Origami modular or origami units is a papermaking technique that uses two or more sheets of paper to create larger and more complex structures than may be possible using one part origami technique. Each sheet of paper is folded into a module, or unit, and then the module is assembled into an integrated flat shape or three-dimensional structure by inserting a flap into a bag made by the folding process. This insertion creates a tension or friction that holds the model together.
Video Modular origami
Definitions and limitations
The modular origami can be classified as an origami multi-piece subset, since the restriction rules on one sheet of paper are abandoned. However, all other origami rules still apply, so the use of any other glue, yarn, or fasteners that are not part of a sheet of paper is generally unacceptable in modular origami.

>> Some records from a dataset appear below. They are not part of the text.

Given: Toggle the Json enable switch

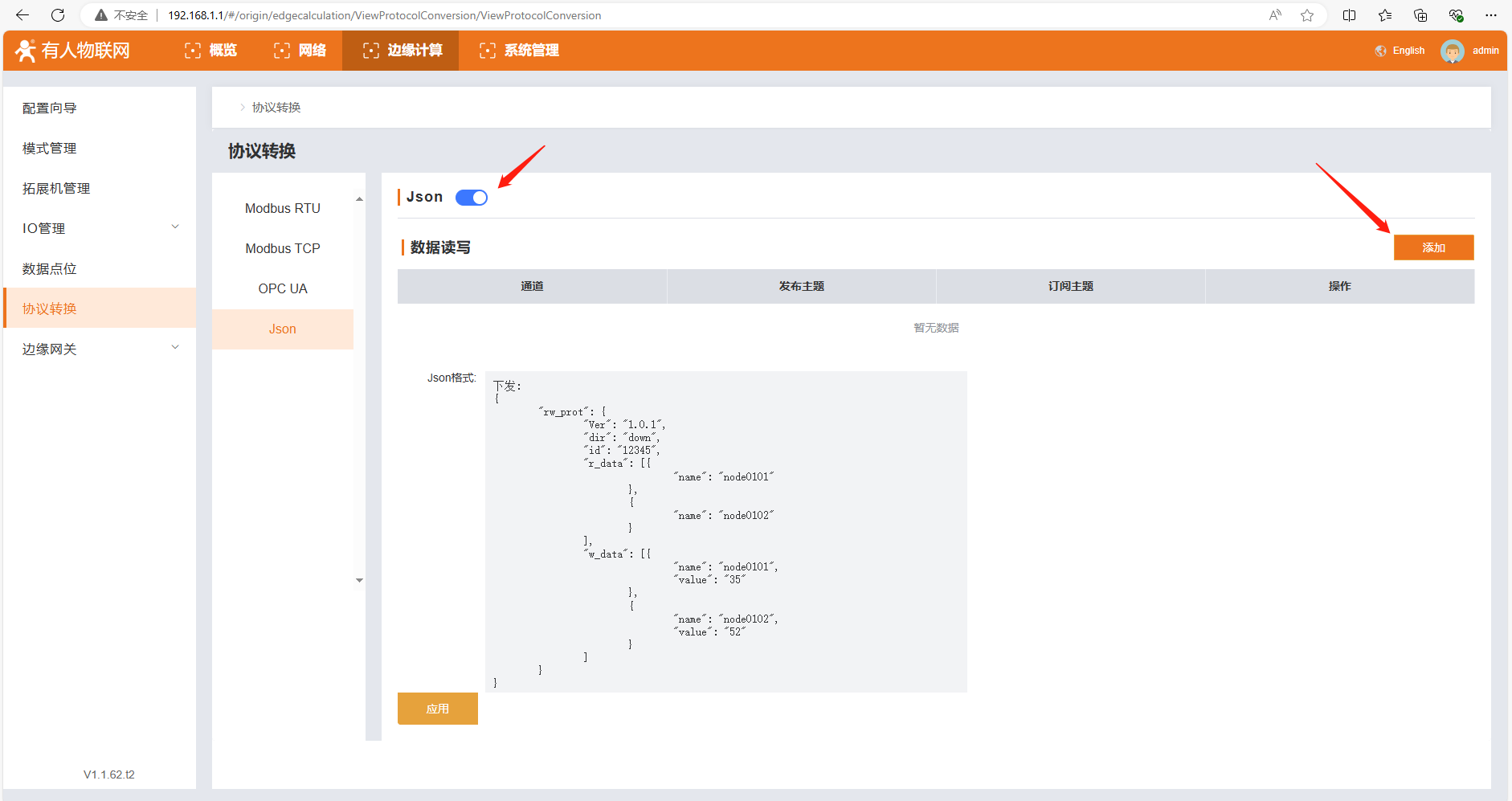Looking at the screenshot, I should tap(471, 198).
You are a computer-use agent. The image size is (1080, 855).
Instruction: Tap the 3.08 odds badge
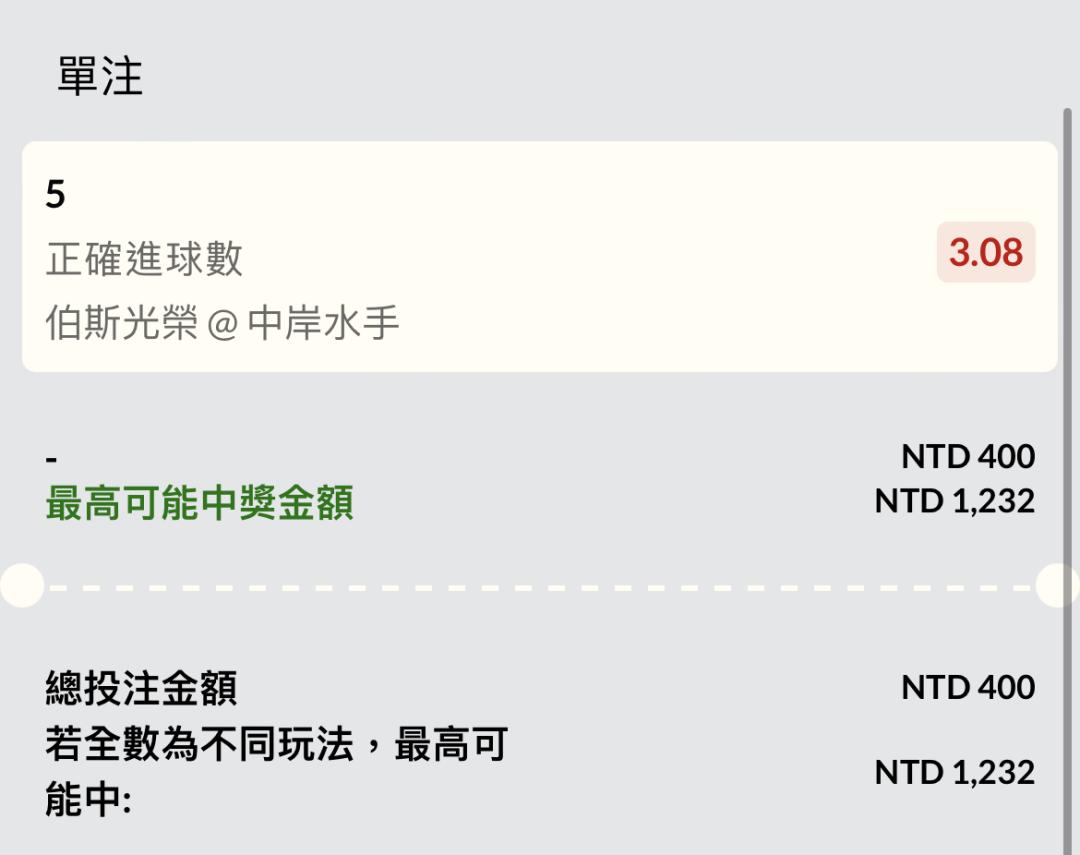[x=986, y=253]
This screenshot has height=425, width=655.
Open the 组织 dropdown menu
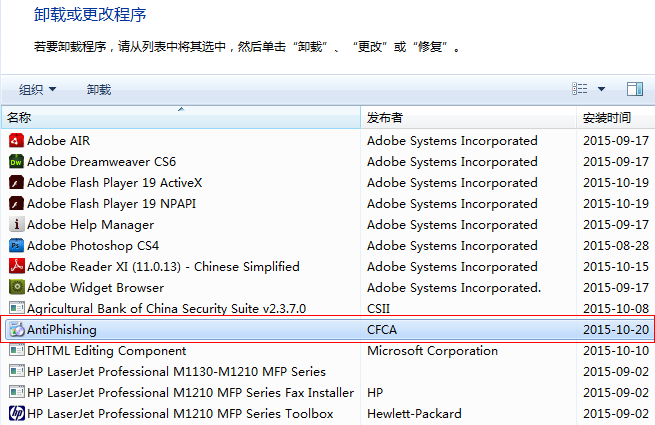pyautogui.click(x=37, y=89)
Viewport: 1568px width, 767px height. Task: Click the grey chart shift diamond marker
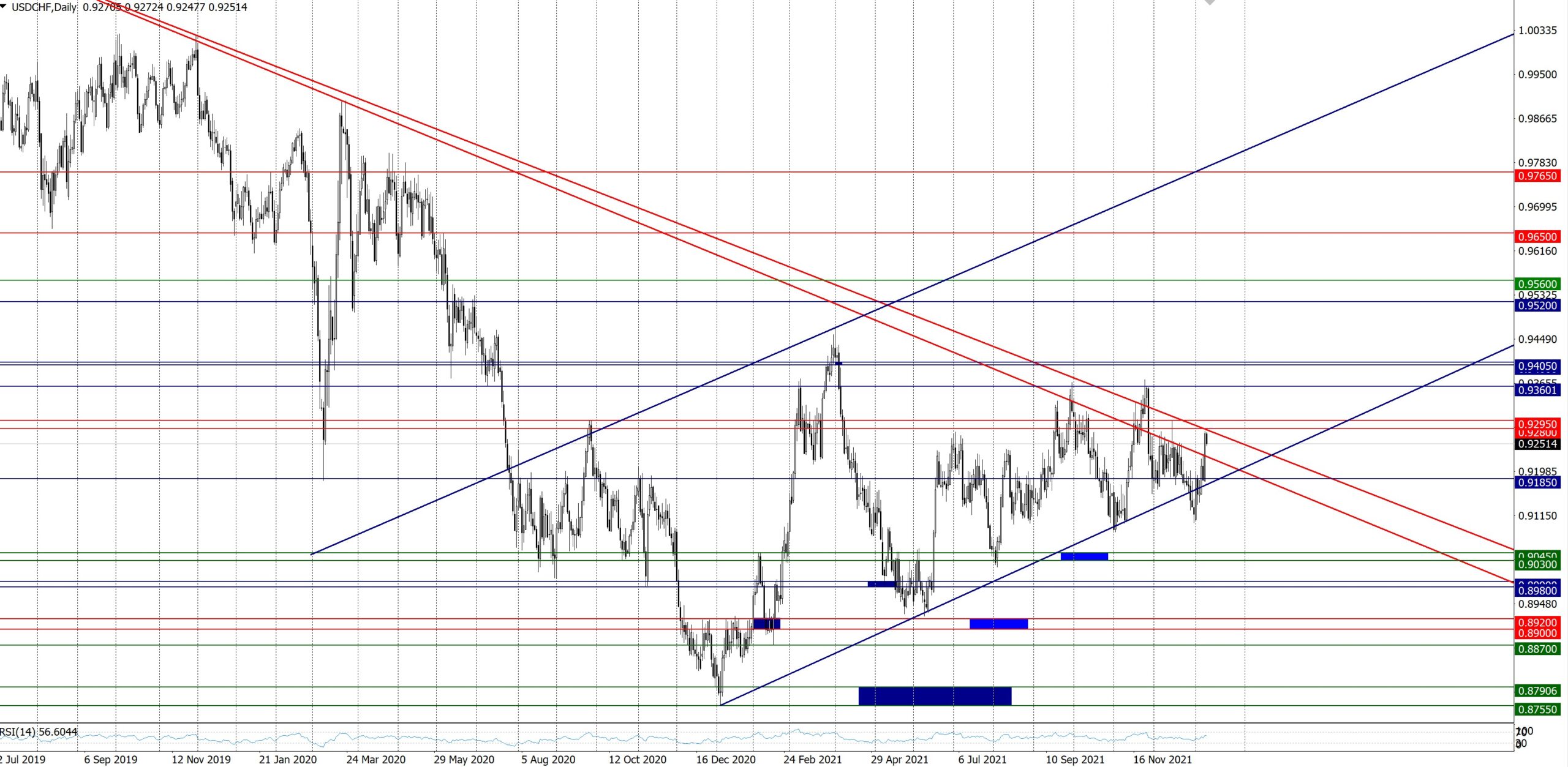click(x=1210, y=2)
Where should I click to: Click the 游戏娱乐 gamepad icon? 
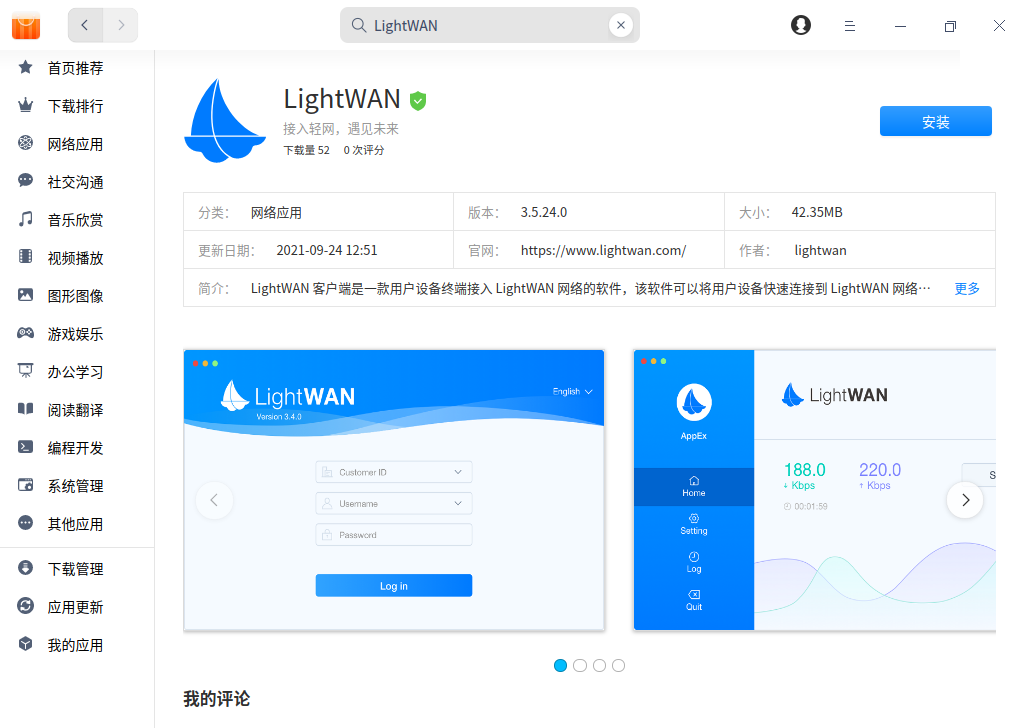(26, 334)
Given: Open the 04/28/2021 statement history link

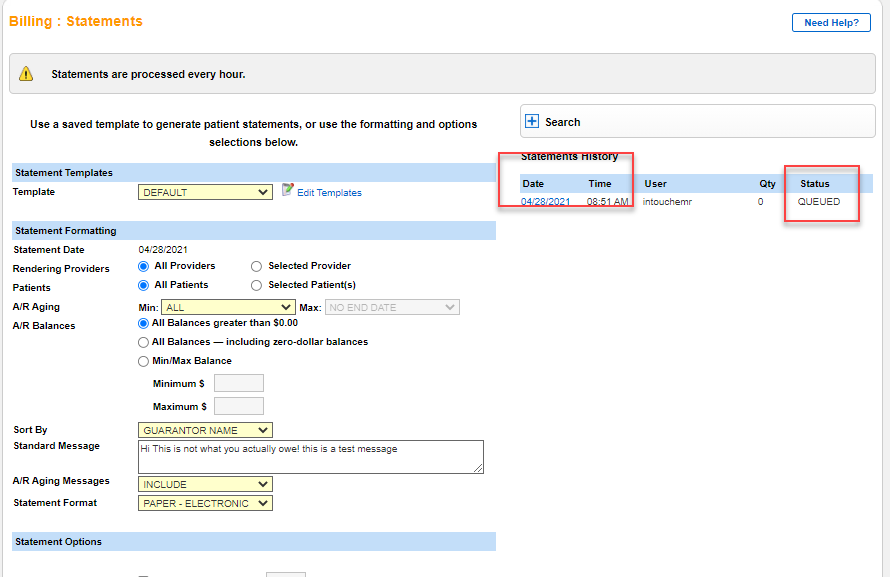Looking at the screenshot, I should pyautogui.click(x=545, y=202).
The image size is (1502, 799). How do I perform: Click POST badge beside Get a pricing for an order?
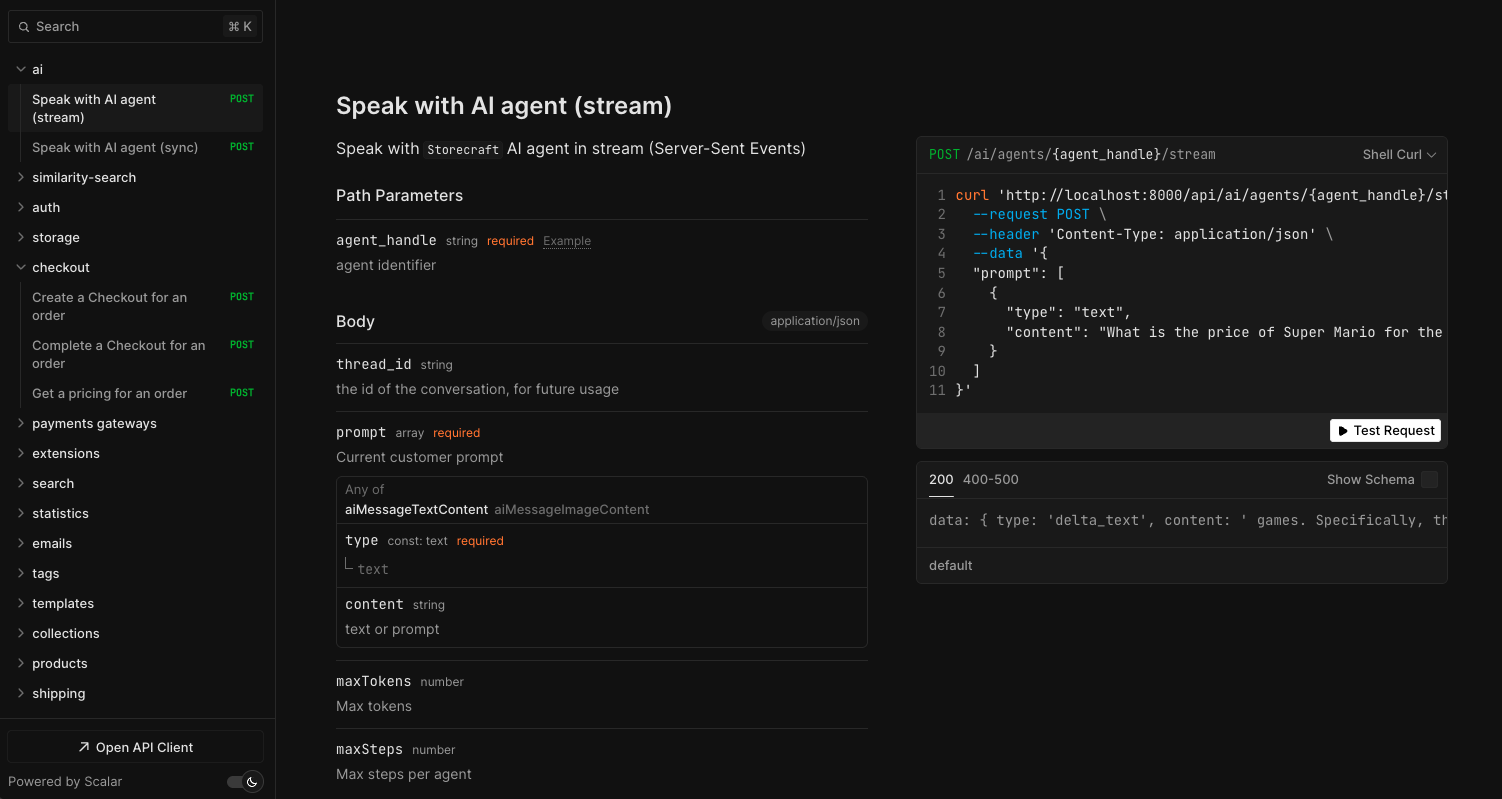(x=242, y=393)
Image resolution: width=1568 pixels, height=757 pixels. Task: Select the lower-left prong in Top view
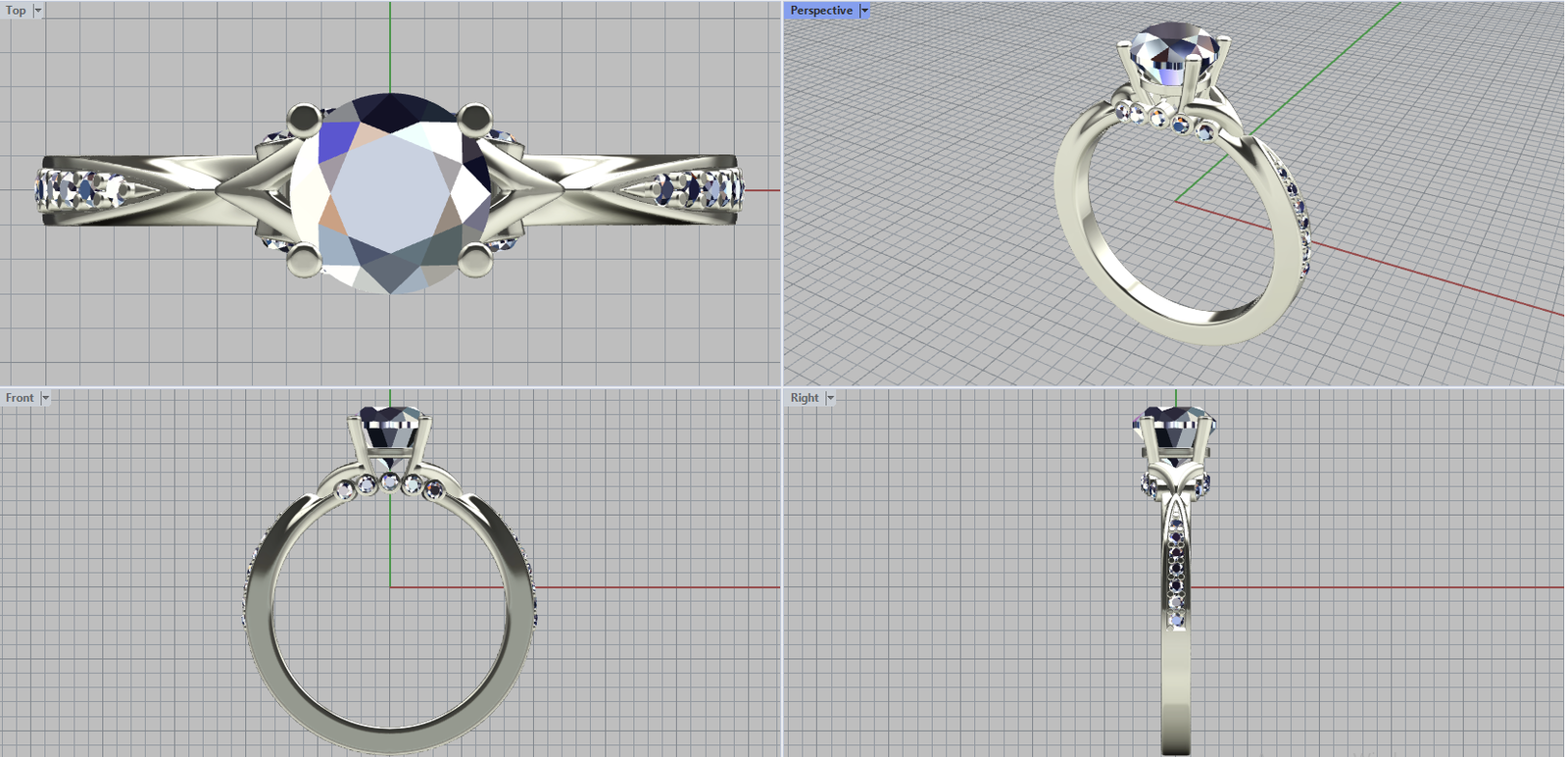point(304,260)
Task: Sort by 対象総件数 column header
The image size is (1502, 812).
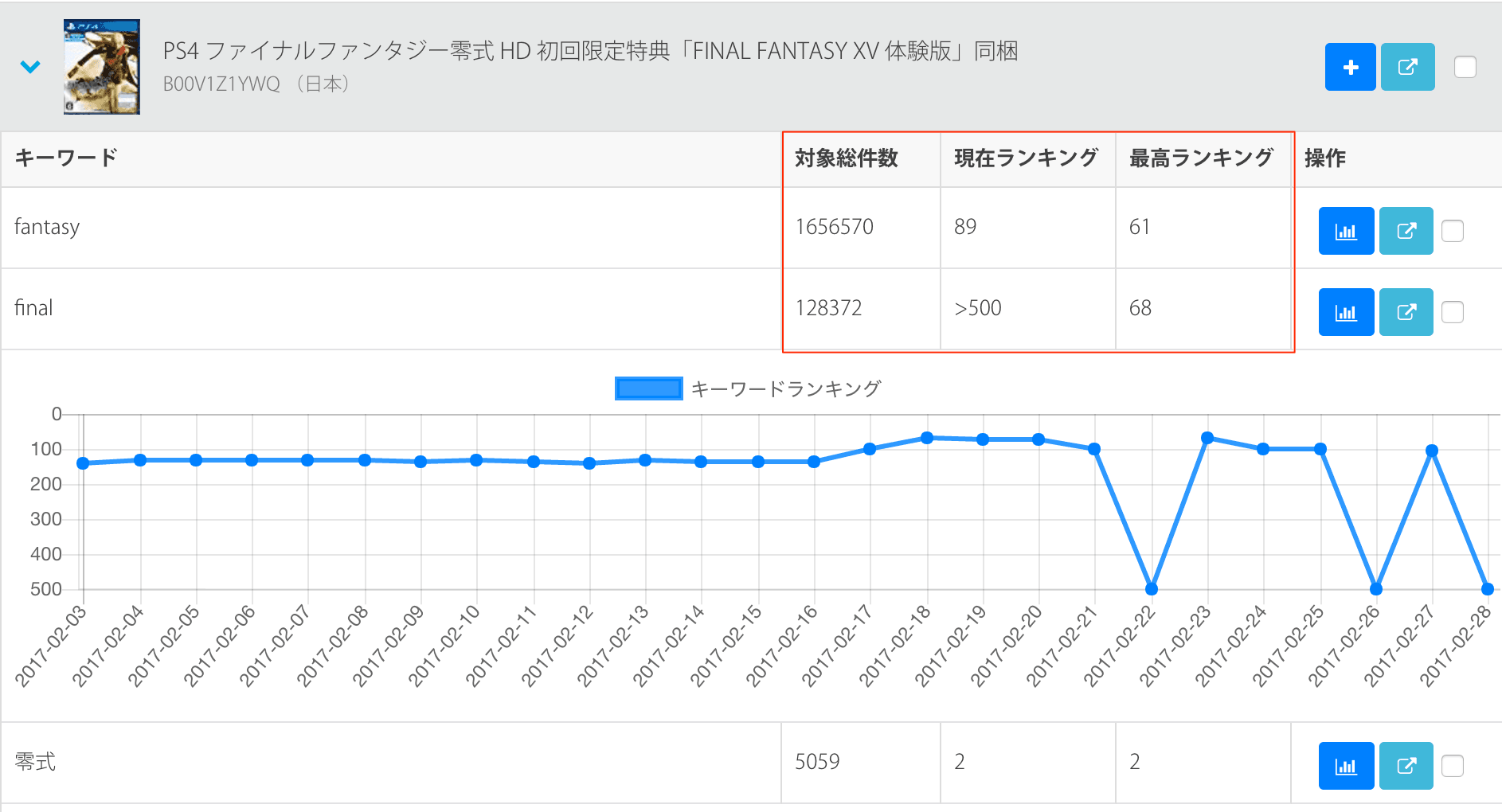Action: [846, 158]
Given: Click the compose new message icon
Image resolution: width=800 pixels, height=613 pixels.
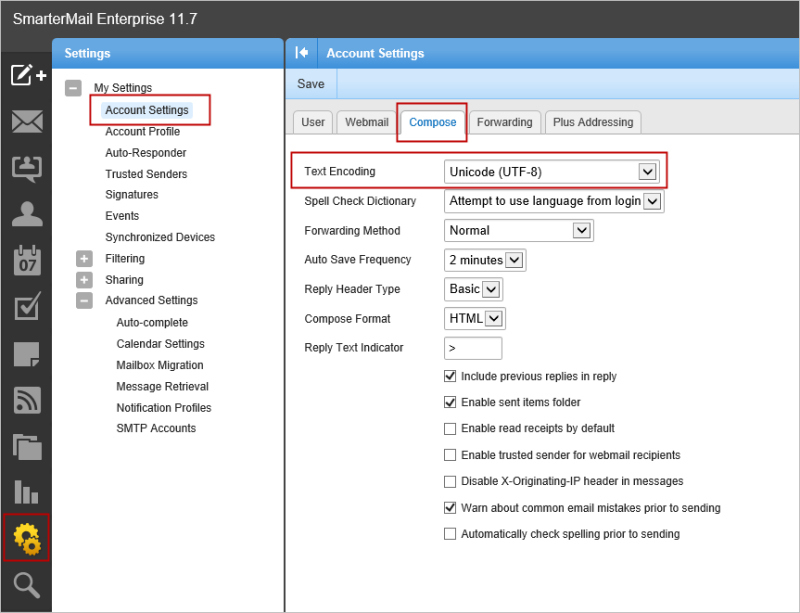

Additional restrictions that distinguish modular origami from other multi-part origami forms use multiple identical copies of folded units, and connect them together in symmetrical or repetitive mode to complete the model. There is a common misconception that treats all multi-part origami as modular.
More than one type module can still be used. Usually this means using a separate connector unit hidden from view to hold parts of the joint construction. Other uses are generally not recommended.
Maps Modular origami
History
The first historical evidence for modular origami design comes from a Japanese book by Hayato Ohoka published in 1734 called Ranma Zushiki . It contains a print showing a group of traditional origami models, one of which is a modular cube. Cubes are depicted twice (from slightly different angles) and are identified in the accompanying text as tamatebako (treasure chest). Isao Honda World of Origami (published in 1965) seems to have the same model, in which it is called a "cubic box". The six modules required for this design were developed from traditional Japanese paper known as menko . Each module forms one face from a finished cube.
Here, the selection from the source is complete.